Peggy Guggenheim ha sempre rivolto un’attenzione curiosa alla “materia sognata” del vetro e alle sue molteplici applicazioni artistiche. La collaborazione in parte ispirata da Peggy stessa tra i maestri vetrai di Murano ed artisti quali Pablo Picasso, Marc Chagall, Max Ernst ed altri, che negli anni cinquanta prese corpo nelle iniziative del laboratorio della Fucina degli Angeli, rimane tuttora la testimonianza più chiara e feconda dell’interesse della collezionista per le visioni e le potenzialità del vetro. Sulla scia di questa fascinazione, Luigi Ontani ha accettato l’invito ad esporre, proprio nella sala che fu camera da letto di Peggy, tre nuove sculture di vetro nate dalla sua lunga collaborazione con i maestri di Murano Silvano Signoretto e Romano Donà. Nelle parole dell’artista, il presentare alla Collezione Peggy Guggenheim questi lavori inediti, frutto di oltre un anno e mezzo di lavoro “è come giocare con la leggenda di Peggy, voler fare apparire un sogno, nel luogo deputato ai sogni e continuare ad alimentarlo attraverso visioni fantastiche e giocose”.
La presentazione in anteprima alla Collezione Peggy Guggenheim dei tre lavori in vetro, la grande specchiera gli InContinenti, il vaso Vanitaso, il suo acquerello, e la scultura Il piedone del gigante, rappresenta un gradito ritorno del Maestro in Laguna. Risale, infatti, al 1995 il prestigioso incarico affidato all’artista da Gabriella Belli per l’allestimento di una sala personale al Padiglione Italia alla Biennale di Venezia del centenario. Ontani presentò i lavori realizzati in collaborazione con la Bottega d’Arte Ceramica Gatti di Faenza, ma soprattutto un grandioso lampadario in vetro, omaggio alla città e alle sue allegorie. A distanza di oltre 10 anni, il Maestro si misura con un’altra figura “storica” della città, Peggy Guggenheim e il suo rendere omaggio alla leggenda di Peggy è un gioco prezioso e originale che si serve ancora della trasparenza volubile e talvolta ambigua del vetro.

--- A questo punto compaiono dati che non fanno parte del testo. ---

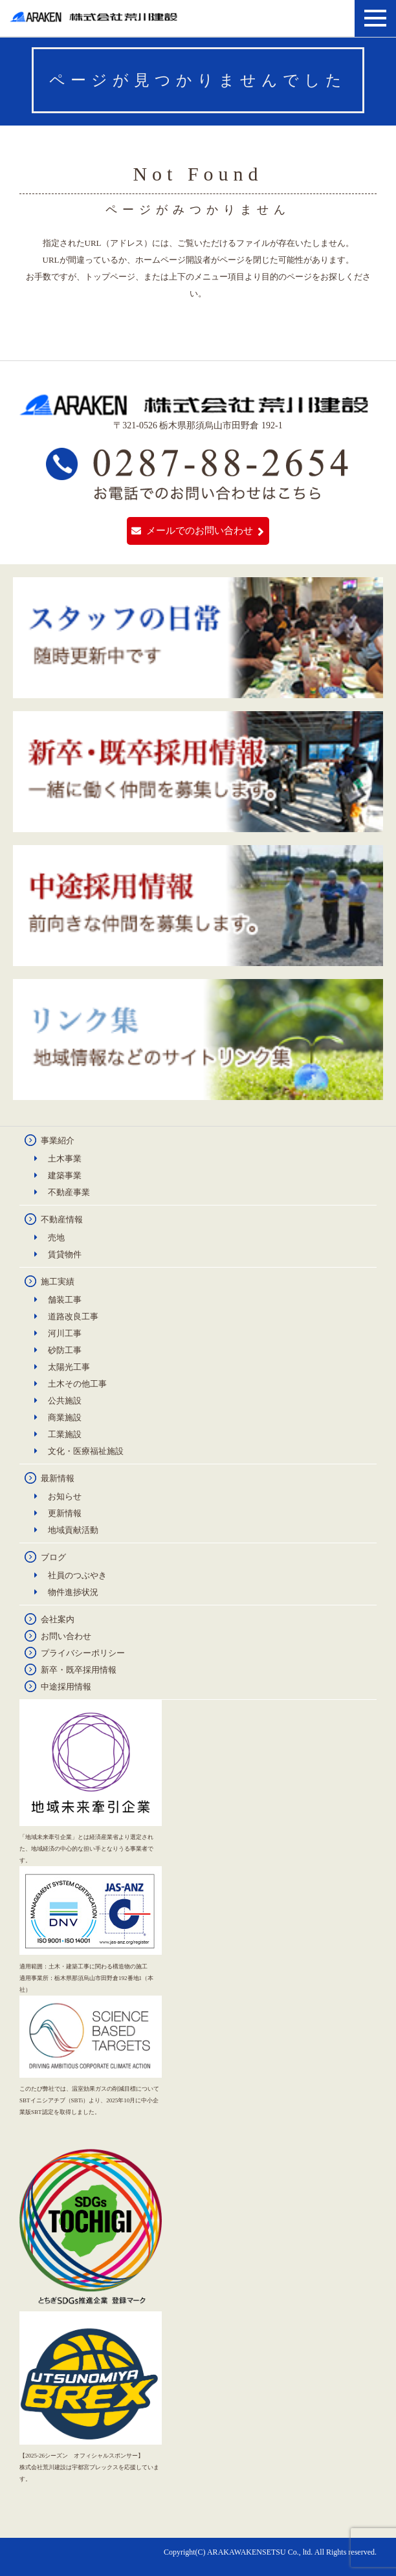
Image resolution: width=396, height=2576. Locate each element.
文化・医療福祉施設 (86, 1451)
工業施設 (65, 1434)
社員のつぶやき (77, 1575)
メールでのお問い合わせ (199, 530)
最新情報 (57, 1478)
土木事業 (65, 1158)
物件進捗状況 (73, 1592)
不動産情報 (62, 1219)
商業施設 (65, 1417)
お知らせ (65, 1496)
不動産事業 (69, 1192)
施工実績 (57, 1281)
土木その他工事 (77, 1384)
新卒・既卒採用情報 (78, 1670)
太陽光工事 (69, 1367)
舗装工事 (65, 1300)
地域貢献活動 (73, 1530)
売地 (56, 1237)
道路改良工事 (73, 1316)
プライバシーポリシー (83, 1653)
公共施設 (65, 1400)
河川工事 (65, 1333)
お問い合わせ (66, 1636)
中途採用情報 (66, 1686)
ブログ (53, 1557)
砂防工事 (65, 1350)
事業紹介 (57, 1140)
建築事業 (65, 1175)
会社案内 (57, 1619)
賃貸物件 (65, 1254)
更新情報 (65, 1513)
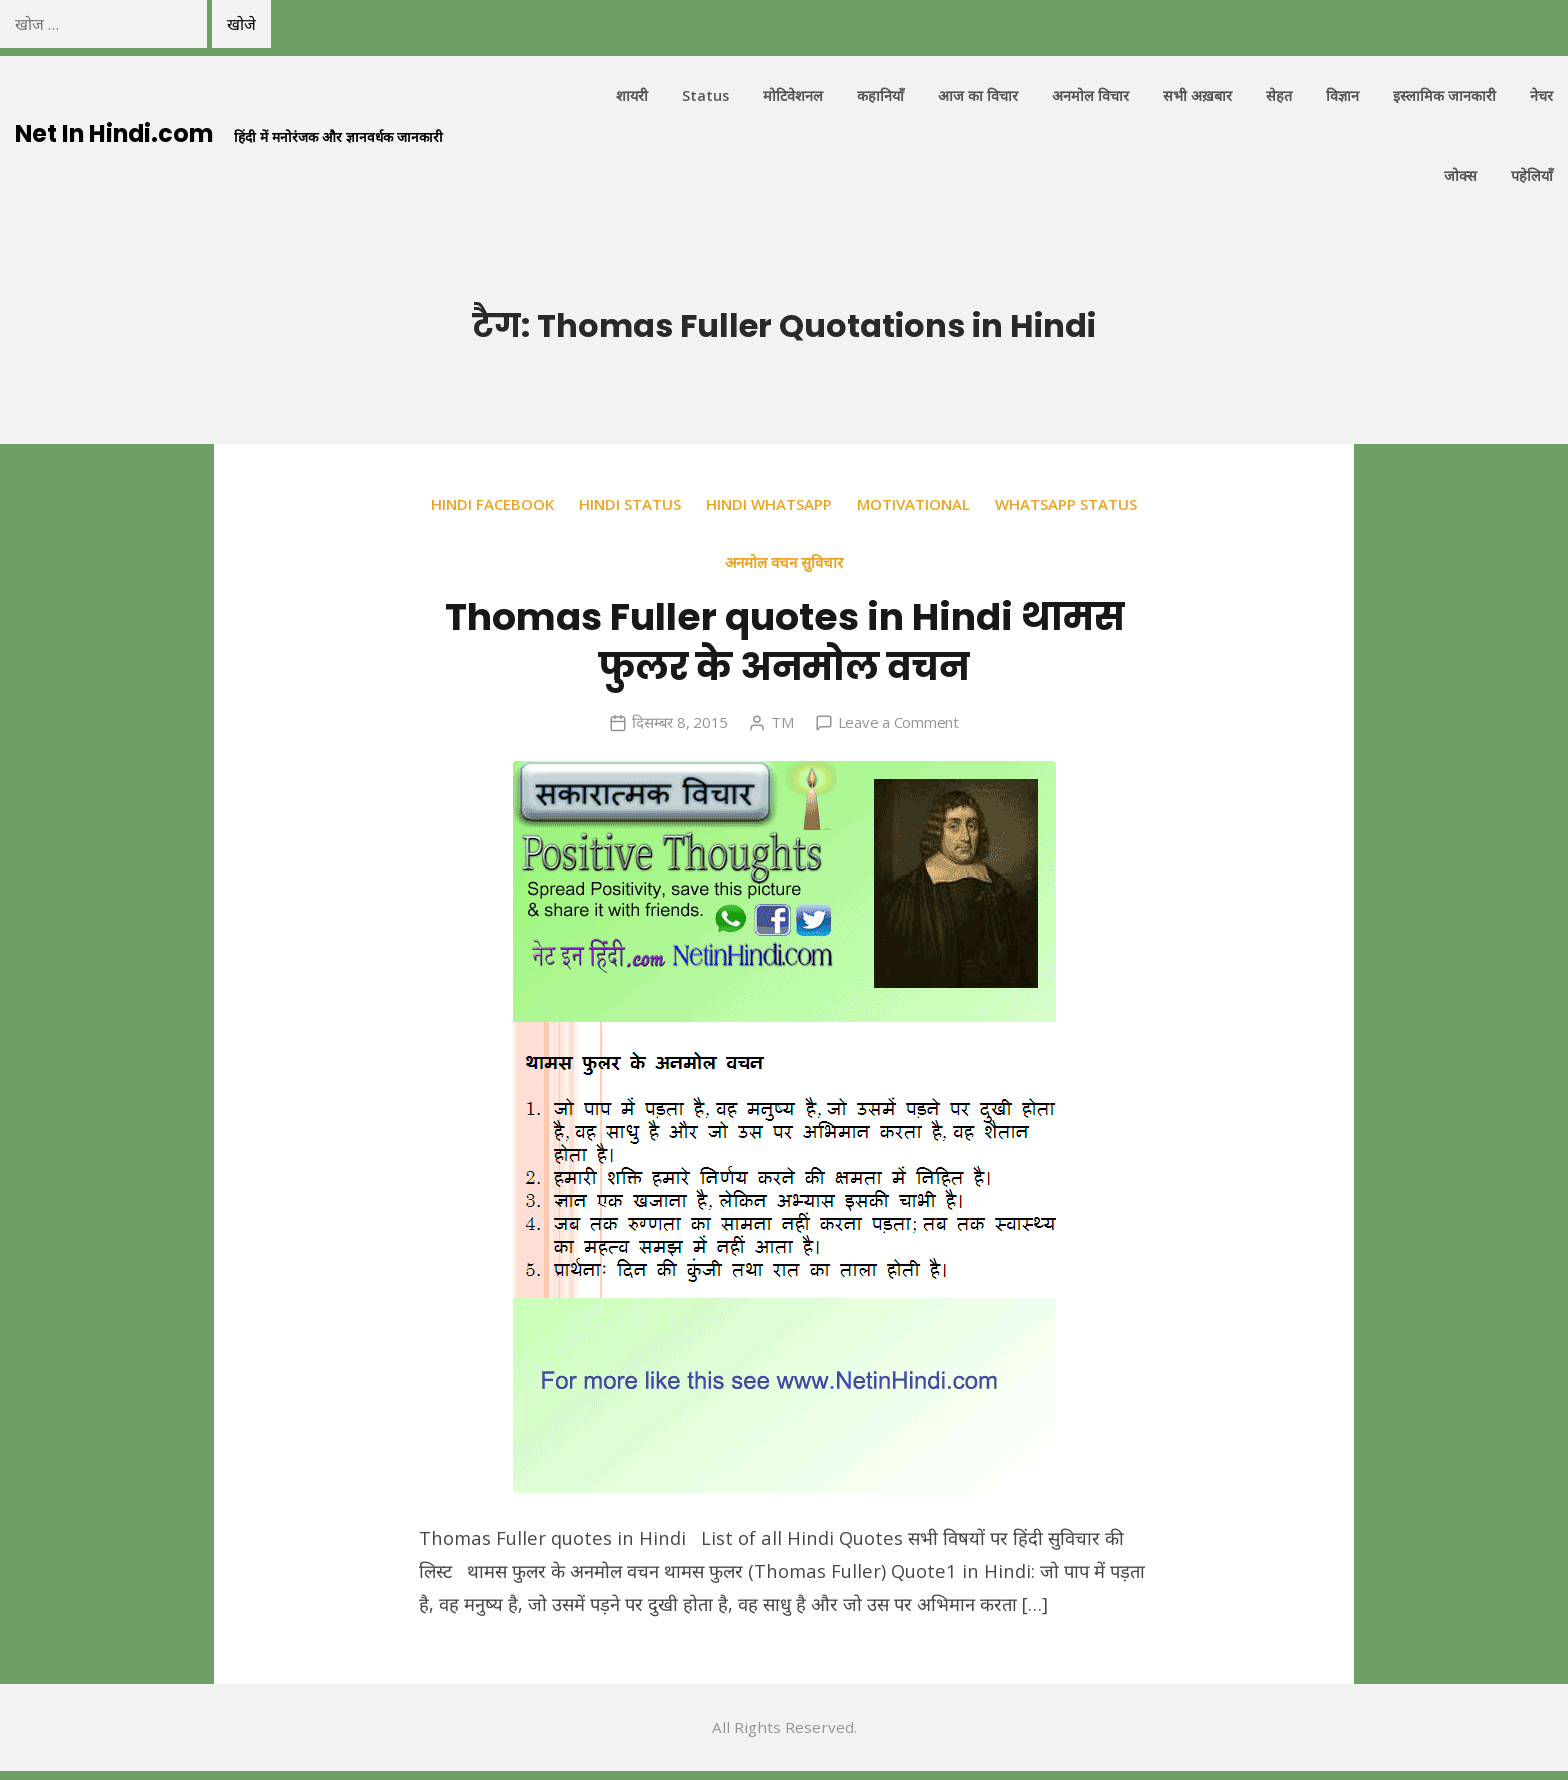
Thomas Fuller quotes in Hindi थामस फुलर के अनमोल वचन (784, 642)
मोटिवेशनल (793, 96)
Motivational (999, 505)
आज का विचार (978, 96)
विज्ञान (1342, 96)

Dall’inizio degli anni ottanta Luigi Ontani si misura con la plasticità del vetro e i suoi significati simbolici. Prendendo spunto dalla natura generatrice delle sculture soffiate, l’artista trasfigura il calco del suo volto in maschera che, giocando con la propria specularità, si fa fonte di continue trasformazioni diventando ora un vaso, ora uno specchio o un lampadario; “capricci” di un autoritratto alimentato dalla vanità dai riflessi della materia incandescente. La ricerca di Ontani si traduce nel gesto primigenio del maestro vetraio, che diventa a sua volta parte del dialogo tra la maschera e il suo doppio, in un virtuoso scambio tra l’eccezionalità della tecnica e la presunzione dell’artista di voler “soffiare” la vita oltre l’apparenza delle cose, oltre la tradizione condivisa ma costantemente contraddetta.